AVC: What’s this about an unearthed review for one of your old plays?

JK: A huge biography was just published about George Kennan [George F. Kennan: An American Life by John Lewis Gaddis], who was born and raised in Milwaukee, and who was the first professionally trained diplomat in the state department’s history. We had made a play out of his book Sketches From A Life, which followed him from the ’20s all the way up to 1989. We did this in 1990, and all we did was edit his words and put it on stage. Two years after we had done it here, we got $25,000 from the Bradley Foundation to do the play in the Smithsonian in Washington so George could see it.

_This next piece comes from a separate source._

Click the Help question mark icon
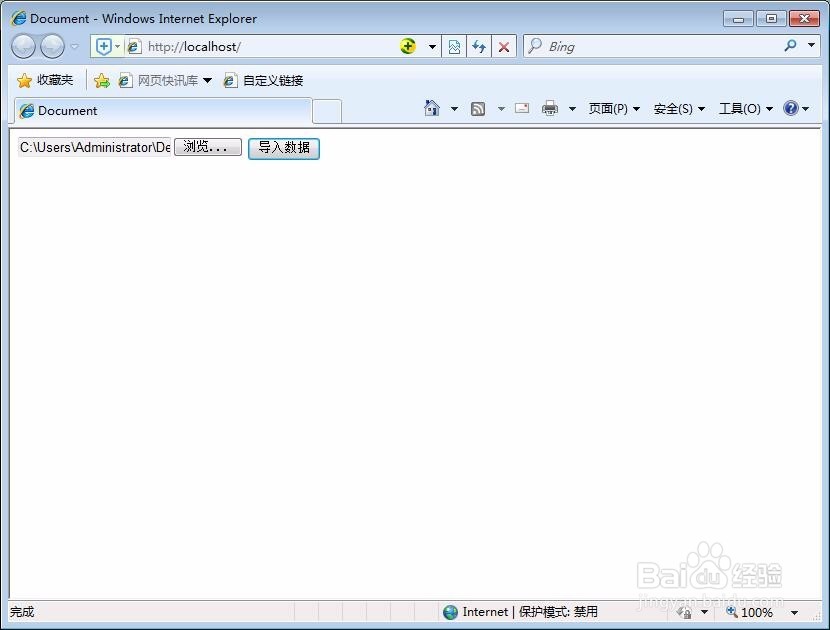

I recently sent the story to Gaddis, because I didn’t know if he knew about it. Two days later, he sent me a PDF of George’s diary from those days. There are two entries preceding the day in Washington, and they are about four lines each. Then he comes to the day he goes to Washington to see our play, and that’s five pages. It’s extraordinary. He recounts his experience from his end, which we had never heard. It’s an amazing thing, and really wonderful and strange to hear his side of it.

Battleground begins Feb. 14 on Hulu Plus. Success opens March 9 at Next Act Theatre.